--- Text section ---

NOTICE: First Circuit Local Rule 36.2(b)6 states unpublished opinions may be cited only in related cases.
UNITED STATES, Appellee,
v.
Isao Isadorus IMA, Defendant, Appellant.
No. 92-1220.
United States Court of Appeals,
First Circuit.
August 27, 1992
Appeal from the United States District Court for the District of Maine
Stephen H. Mackenzie on brief for appellant.
Richard S. Cohen, United States Attorney, Richard W. Murphy, Assistant United States Attorney and Margaret D. McGaughey, Assistant United States Attorney, on brief for appellee.
Before Torruella, Cyr, and Stahl, Circuit Judges.
Per Curiam.
The appellant, Isao Isadorus Ima, pled guilty to one count of violating 8 U.S.C. § 1326, entering the United States after having been deported. His appeal is addressed solely to the district court's sentencing decision, specifically to the court's adding a 2 level enhancement for obstruction of justice and declining to subtract 2 levels for acceptance of responsibility.
The base offense level for a violation of 8 U.S.C. § 1326 is 8. U.S.S.G. § 2L1.2(a).1 The district court found that Ima had obstructed justice by providing materially false information to the probation officer, in an attempt to affect the sentence ultimately imposed, during the course of that officer's preparation of the presentence report. The court, therefore, pursuant to U.S.S.G. § 3C1.1,2 increased the offense level by 2 to a total offense level of 10. The court also concluded that Ima was not entitled to a 2 level downward adjustment for acceptance of responsibility. The resulting applicable guideline range for someone, like Ima, in criminal history category I, is 6-12 months. Ima was sentenced to an 8 month term of imprisonment.
As an initial matter, the government contends that this appeal is moot because Ima's term of incarceration was expected to terminate on or about May 27, 1992 and he was subject to immediate deportation upon his release. Although that date has now passed, counsel for Ima has not told us whether, in fact, Ima has been released and deported, but neither does he contest either of these assumptions, so we will accept them as accurate.

---

Required actions:
[A] Answer these questions from the court opinion above:
(i) From which district court was the appeal taken?
(ii) What is the base offense level for a violation of 8 U.S.C. § 1326?
(iii) What term of imprisonment did Ima receive?
[B] Rewrite the part of the court opinion that opens with the words "Richard S. Cohen, United" and closes with "brief for appellee.", renaming "Richard W. Murphy" as "R. W. Murphy".

--- Record list ---

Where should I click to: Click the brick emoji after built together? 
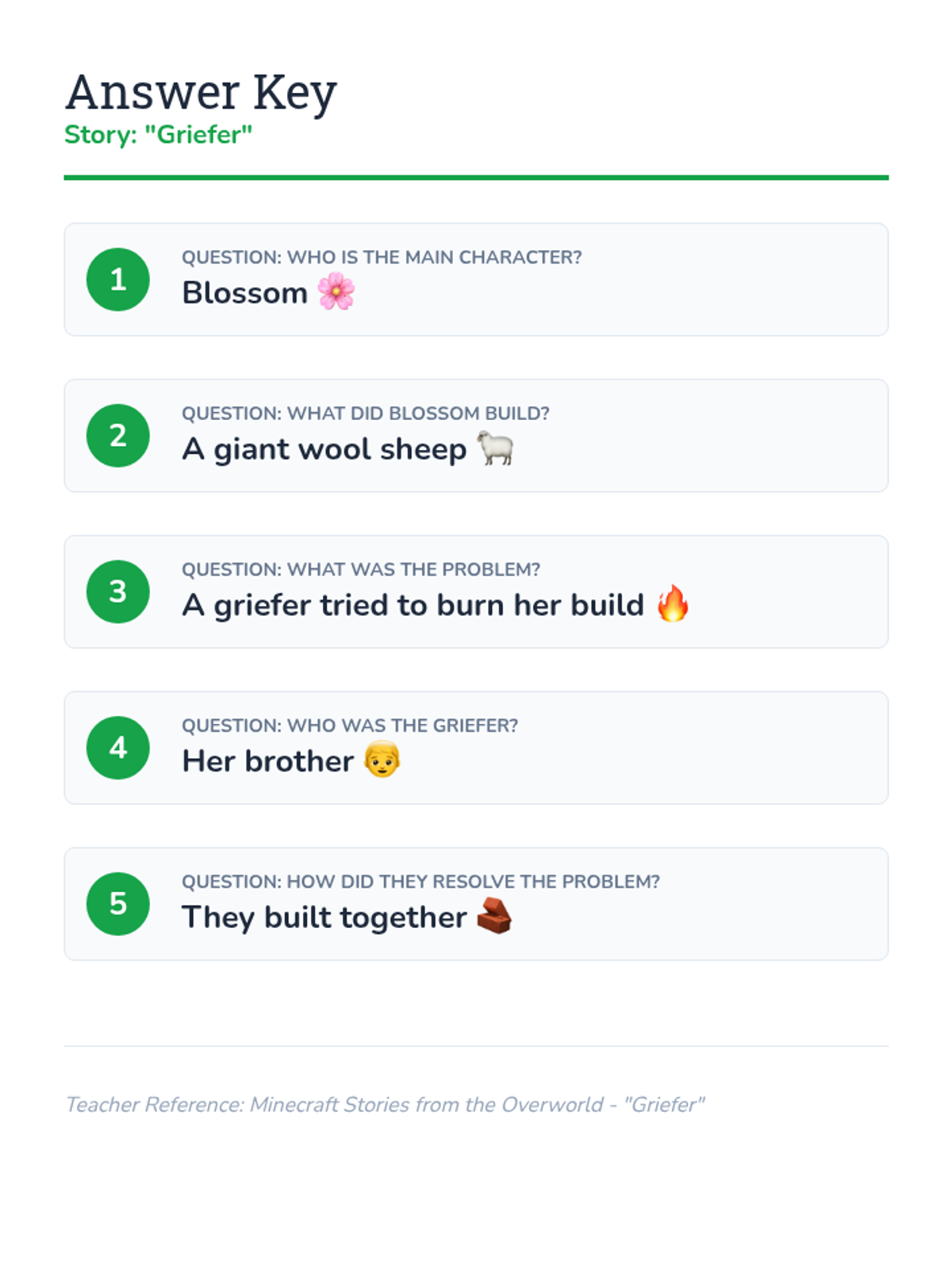click(x=495, y=916)
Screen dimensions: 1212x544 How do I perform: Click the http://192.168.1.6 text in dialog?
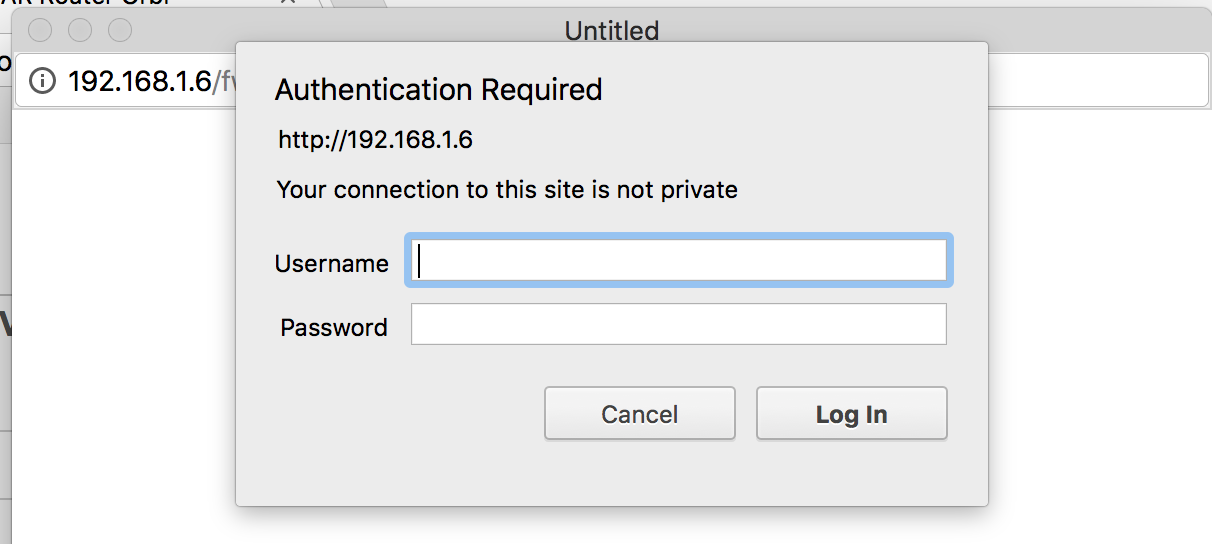(375, 140)
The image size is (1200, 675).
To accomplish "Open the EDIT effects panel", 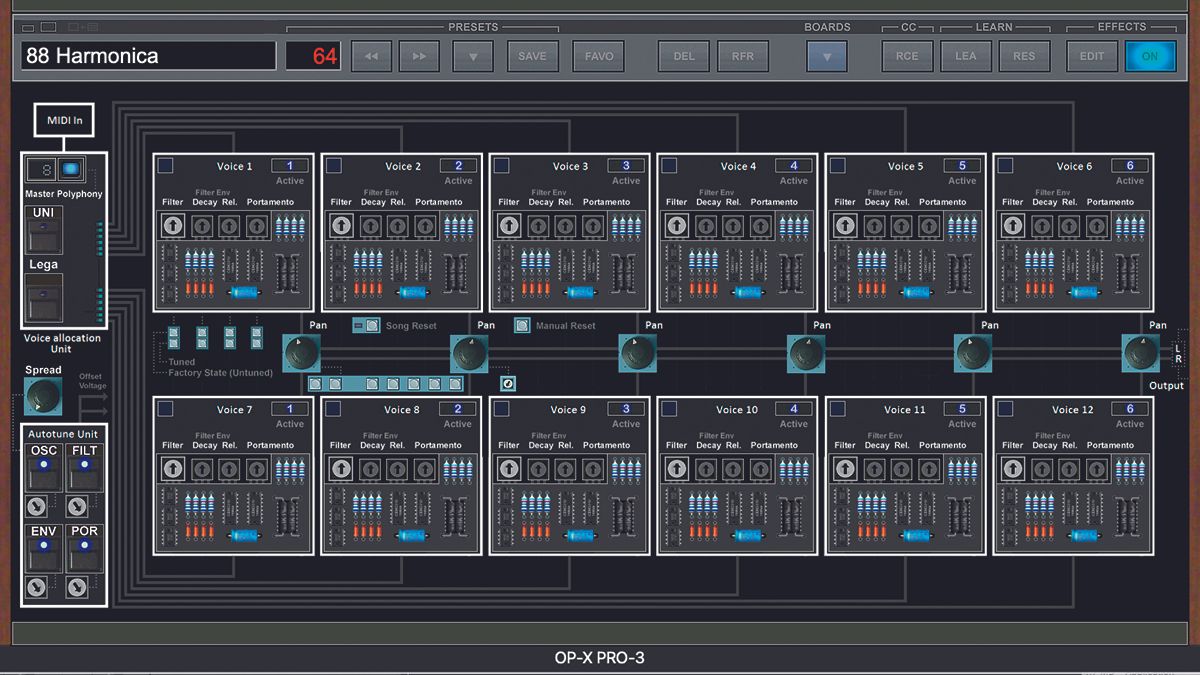I will (1091, 56).
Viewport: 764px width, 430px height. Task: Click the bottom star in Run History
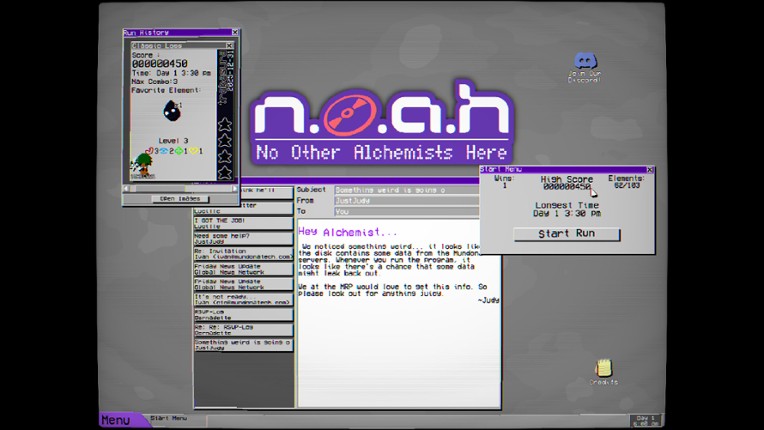[225, 175]
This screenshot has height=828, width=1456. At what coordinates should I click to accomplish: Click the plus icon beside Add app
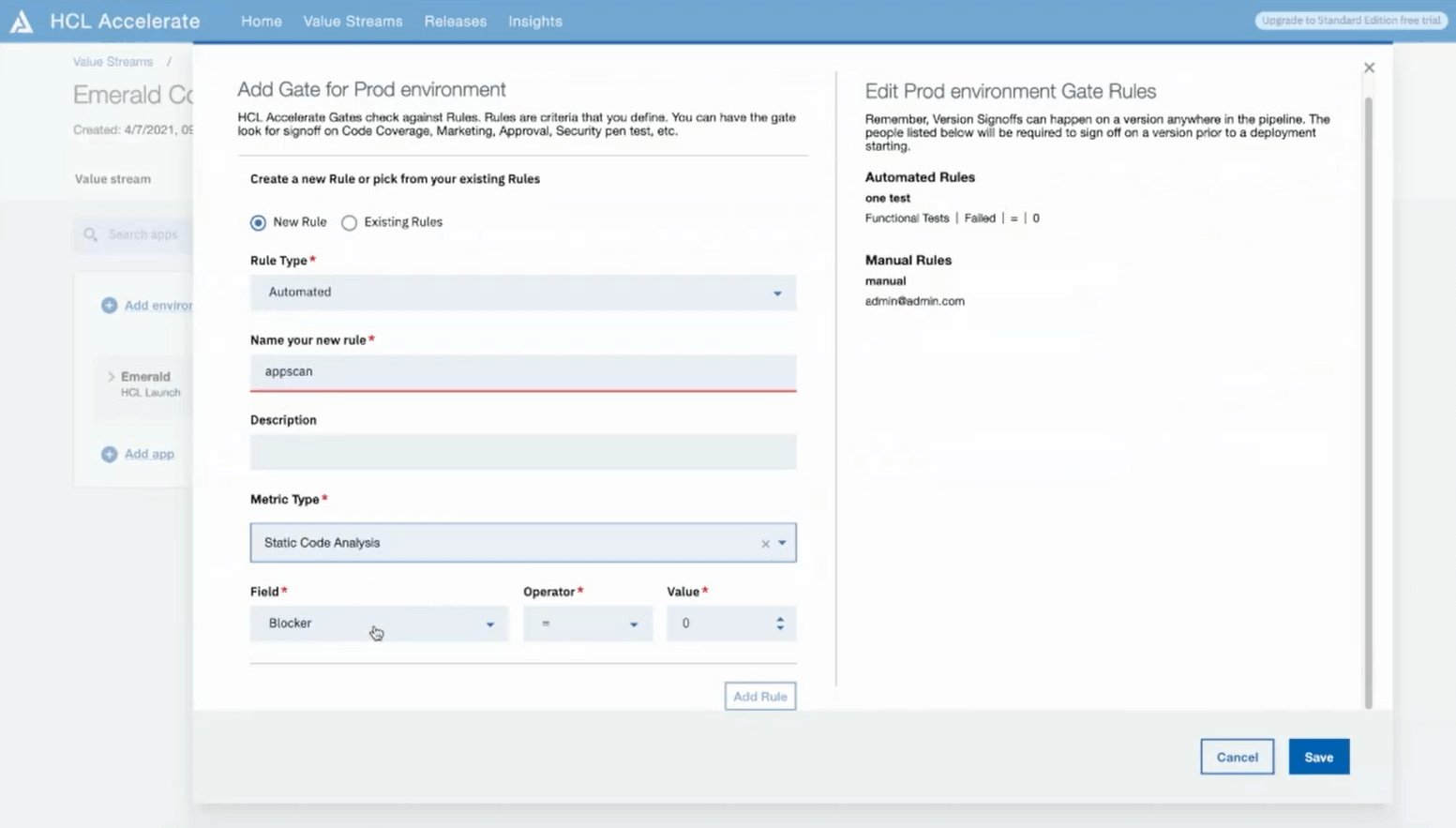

---

Per-task answers:
[A]
(i) The United States District Court for the District of Maine.
(ii) 8.
(iii) An 8 month term of imprisonment.

[B]
Richard S. Cohen, United States Attorney, R. W. Murphy, Assistant United States Attorney and Margaret D. McGaughey, Assistant United States Attorney, on brief for appellee.